_TEXT SECTION_
Every time I write about television ratings, I think of the Mark Twain phrase about the three kinds of lies: lies, damned lies and statistics.

For media executives, a TV ratings number is never just a number. They can make a huge number on a rival network seem like a disaster just as easily as they can make a tiny number on their own network seem like a huge accomplishment.

That brings us to this year’s Big East basketball ratings on Fox, which are either disastrously low (according to Fox’s rivals) or right on target (according to Fox executives).

Using a standard “average viewership per game” metric, this year’s Big East games on Fox and FS1 rate lower than mid-major conferences such as the Missouri Valley, Horizon and American Athletic.

Disaster, right?

_STATED GOAL_
Repeat the text on Big East TV ratings word for word, from "That brings us" to "and American Athletic.". The material that follows was drawn from a separate source.

_EXTRACTED RECORDS_
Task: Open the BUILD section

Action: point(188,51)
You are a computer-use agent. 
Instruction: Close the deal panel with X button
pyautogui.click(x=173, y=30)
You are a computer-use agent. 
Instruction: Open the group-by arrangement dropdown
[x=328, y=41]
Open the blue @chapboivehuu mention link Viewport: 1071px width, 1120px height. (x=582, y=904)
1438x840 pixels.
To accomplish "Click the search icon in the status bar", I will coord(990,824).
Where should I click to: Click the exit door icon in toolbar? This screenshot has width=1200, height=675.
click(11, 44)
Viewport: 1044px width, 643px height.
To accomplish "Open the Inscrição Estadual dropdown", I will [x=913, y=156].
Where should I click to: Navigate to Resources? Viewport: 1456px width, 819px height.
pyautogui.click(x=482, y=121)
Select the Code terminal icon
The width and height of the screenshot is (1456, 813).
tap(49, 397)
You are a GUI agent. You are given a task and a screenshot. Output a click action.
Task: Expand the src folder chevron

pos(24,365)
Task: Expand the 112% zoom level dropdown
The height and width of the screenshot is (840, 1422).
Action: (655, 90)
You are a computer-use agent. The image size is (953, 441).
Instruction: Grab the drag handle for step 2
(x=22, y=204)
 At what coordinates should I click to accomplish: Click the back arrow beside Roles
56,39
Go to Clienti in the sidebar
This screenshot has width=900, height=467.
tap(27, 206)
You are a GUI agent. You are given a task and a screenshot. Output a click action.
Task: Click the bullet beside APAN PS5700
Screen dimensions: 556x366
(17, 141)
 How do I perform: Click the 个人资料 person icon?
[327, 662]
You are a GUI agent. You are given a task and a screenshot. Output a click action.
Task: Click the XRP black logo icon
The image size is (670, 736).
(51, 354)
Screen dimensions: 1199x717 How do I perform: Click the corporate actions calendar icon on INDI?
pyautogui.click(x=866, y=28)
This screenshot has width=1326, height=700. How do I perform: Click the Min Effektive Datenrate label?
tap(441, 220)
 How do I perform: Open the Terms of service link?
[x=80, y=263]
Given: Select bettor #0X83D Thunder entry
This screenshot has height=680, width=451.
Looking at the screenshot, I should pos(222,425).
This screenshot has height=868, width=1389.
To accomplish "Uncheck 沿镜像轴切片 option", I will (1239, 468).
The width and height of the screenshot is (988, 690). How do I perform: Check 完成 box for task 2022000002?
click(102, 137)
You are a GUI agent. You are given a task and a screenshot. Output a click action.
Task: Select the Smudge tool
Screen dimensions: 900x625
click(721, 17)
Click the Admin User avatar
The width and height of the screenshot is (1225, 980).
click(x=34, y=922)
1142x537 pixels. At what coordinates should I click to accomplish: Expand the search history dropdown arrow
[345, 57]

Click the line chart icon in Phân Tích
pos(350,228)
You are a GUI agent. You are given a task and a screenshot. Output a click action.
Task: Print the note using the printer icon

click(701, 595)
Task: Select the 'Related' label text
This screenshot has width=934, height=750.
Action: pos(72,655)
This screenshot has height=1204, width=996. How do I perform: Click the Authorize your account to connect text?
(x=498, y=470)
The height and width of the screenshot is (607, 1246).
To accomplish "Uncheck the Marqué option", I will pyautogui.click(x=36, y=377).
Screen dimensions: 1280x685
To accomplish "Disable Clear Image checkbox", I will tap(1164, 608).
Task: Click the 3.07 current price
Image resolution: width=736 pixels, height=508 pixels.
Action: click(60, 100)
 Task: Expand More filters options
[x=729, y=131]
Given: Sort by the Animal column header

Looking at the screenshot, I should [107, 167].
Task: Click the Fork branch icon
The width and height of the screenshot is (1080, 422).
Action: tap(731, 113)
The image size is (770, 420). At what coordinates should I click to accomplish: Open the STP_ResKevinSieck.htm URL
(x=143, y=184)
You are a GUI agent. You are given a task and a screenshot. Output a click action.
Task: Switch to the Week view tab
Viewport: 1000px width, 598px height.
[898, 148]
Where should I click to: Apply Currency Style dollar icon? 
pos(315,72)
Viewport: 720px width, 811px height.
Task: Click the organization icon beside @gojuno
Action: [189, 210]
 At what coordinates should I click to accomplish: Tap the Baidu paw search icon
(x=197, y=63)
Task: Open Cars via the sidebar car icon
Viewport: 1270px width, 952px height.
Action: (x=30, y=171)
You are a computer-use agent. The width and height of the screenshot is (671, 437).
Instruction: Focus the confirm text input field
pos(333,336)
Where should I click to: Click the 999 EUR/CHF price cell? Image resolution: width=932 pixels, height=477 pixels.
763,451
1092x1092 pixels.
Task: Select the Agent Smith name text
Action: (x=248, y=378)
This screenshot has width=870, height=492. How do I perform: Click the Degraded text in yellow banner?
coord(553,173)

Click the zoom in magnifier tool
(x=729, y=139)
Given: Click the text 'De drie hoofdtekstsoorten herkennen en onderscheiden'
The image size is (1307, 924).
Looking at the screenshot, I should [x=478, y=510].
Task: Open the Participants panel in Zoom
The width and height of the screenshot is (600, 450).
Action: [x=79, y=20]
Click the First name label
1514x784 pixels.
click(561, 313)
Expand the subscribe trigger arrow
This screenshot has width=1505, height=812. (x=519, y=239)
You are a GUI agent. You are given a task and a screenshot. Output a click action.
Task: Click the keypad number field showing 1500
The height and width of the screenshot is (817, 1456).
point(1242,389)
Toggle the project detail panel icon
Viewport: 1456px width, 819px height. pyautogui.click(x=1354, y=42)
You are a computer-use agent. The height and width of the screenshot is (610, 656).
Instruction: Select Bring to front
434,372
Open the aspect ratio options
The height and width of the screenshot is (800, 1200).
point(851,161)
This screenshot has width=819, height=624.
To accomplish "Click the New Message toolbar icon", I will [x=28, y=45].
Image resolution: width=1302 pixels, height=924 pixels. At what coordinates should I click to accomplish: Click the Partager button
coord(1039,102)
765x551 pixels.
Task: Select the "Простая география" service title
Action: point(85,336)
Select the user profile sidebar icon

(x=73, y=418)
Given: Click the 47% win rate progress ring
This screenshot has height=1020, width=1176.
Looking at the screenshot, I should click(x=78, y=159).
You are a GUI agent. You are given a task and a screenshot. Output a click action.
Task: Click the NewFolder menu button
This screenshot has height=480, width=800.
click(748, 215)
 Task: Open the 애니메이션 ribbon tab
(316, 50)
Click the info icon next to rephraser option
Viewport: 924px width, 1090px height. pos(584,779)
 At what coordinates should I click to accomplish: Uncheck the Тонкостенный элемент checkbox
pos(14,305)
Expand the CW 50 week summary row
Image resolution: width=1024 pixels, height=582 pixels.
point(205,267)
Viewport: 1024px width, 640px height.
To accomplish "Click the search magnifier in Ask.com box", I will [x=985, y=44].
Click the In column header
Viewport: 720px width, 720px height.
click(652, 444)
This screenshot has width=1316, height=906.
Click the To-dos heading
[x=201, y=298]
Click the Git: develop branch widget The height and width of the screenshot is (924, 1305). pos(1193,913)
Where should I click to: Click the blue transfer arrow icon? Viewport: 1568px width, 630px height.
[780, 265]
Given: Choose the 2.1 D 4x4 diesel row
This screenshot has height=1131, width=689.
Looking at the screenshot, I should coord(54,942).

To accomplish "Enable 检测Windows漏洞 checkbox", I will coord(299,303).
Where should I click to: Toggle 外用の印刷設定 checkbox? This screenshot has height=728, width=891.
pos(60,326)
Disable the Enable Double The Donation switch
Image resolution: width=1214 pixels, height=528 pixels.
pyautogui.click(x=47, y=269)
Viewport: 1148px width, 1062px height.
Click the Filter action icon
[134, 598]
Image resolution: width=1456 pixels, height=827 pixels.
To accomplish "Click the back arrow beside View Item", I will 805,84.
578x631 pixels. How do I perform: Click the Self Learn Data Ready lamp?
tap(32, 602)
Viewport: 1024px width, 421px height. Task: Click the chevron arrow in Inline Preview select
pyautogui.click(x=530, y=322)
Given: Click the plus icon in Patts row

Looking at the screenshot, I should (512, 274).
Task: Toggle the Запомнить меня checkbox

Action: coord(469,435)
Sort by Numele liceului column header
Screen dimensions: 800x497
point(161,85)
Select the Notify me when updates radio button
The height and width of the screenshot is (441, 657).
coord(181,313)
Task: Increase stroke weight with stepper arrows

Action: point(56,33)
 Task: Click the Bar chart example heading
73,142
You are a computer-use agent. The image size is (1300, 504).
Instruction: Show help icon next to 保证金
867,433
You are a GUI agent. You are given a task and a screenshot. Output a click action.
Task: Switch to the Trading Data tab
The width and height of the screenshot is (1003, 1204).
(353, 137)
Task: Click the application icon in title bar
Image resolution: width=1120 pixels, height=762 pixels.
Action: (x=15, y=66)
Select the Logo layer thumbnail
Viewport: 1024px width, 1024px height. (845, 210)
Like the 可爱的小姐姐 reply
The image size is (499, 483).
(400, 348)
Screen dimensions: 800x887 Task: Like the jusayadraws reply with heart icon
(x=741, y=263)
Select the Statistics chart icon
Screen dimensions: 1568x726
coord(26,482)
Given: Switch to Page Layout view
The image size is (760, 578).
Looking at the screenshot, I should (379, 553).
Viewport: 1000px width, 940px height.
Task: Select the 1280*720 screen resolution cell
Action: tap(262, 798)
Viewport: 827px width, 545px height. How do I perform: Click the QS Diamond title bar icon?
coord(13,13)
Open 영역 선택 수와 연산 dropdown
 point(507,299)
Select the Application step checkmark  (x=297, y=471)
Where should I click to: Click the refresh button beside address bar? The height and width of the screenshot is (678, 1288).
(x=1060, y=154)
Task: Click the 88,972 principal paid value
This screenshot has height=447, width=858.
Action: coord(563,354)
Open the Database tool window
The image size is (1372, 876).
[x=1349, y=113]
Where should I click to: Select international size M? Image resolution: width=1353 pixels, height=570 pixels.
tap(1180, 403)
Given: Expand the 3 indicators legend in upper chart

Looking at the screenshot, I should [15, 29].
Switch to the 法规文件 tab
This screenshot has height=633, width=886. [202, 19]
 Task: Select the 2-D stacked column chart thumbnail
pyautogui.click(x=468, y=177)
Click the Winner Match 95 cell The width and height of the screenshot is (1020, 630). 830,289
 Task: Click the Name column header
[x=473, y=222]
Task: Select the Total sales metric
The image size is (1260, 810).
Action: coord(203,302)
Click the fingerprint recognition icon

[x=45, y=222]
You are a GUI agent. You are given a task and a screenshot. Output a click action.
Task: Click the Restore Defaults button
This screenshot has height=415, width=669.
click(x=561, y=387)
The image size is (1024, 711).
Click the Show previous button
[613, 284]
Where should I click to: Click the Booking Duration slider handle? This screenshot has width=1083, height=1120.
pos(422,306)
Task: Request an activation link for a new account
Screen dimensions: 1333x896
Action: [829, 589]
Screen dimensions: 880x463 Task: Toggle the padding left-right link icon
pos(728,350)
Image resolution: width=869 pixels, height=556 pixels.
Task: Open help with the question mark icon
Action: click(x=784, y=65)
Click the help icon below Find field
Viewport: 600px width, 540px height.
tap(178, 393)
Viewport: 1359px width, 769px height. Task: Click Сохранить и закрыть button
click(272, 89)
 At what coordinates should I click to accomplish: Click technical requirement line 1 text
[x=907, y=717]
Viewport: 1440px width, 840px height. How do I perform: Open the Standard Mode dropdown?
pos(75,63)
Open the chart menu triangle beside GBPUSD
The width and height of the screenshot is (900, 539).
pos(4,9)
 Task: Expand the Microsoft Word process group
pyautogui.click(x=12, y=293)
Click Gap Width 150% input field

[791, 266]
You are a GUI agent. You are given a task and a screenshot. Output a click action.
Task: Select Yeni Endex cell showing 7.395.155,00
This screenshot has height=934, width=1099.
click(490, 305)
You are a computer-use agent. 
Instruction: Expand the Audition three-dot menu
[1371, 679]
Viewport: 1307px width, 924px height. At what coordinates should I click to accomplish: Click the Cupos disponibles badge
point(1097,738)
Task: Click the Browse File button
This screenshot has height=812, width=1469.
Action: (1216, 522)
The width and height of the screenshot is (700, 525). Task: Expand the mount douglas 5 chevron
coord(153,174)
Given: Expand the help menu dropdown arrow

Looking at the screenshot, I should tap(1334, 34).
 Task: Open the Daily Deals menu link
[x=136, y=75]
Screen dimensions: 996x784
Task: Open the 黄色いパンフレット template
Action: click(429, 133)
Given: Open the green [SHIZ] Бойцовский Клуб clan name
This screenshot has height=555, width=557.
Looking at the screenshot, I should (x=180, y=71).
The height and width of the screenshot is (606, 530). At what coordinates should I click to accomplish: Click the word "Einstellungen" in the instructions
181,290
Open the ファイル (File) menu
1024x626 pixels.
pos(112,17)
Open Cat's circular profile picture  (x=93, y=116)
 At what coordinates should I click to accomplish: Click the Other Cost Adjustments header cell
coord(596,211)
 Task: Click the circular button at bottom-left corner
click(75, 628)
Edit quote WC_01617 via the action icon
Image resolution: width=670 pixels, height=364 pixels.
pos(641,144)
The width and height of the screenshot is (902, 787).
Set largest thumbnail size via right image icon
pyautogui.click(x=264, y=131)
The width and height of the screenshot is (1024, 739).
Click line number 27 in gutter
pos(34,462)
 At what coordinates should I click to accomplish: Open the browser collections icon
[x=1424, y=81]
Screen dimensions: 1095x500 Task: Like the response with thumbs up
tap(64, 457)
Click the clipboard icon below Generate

_RESPONSE TO THE TASK_
That brings us to this year’s Big East basketball ratings on Fox, which are either disastrously low (according to Fox’s rivals) or right on target (according to Fox executives).

Using a standard “average viewership per game” metric, this year’s Big East games on Fox and FS1 rate lower than mid-major conferences such as the Missouri Valley, Horizon and American Athletic.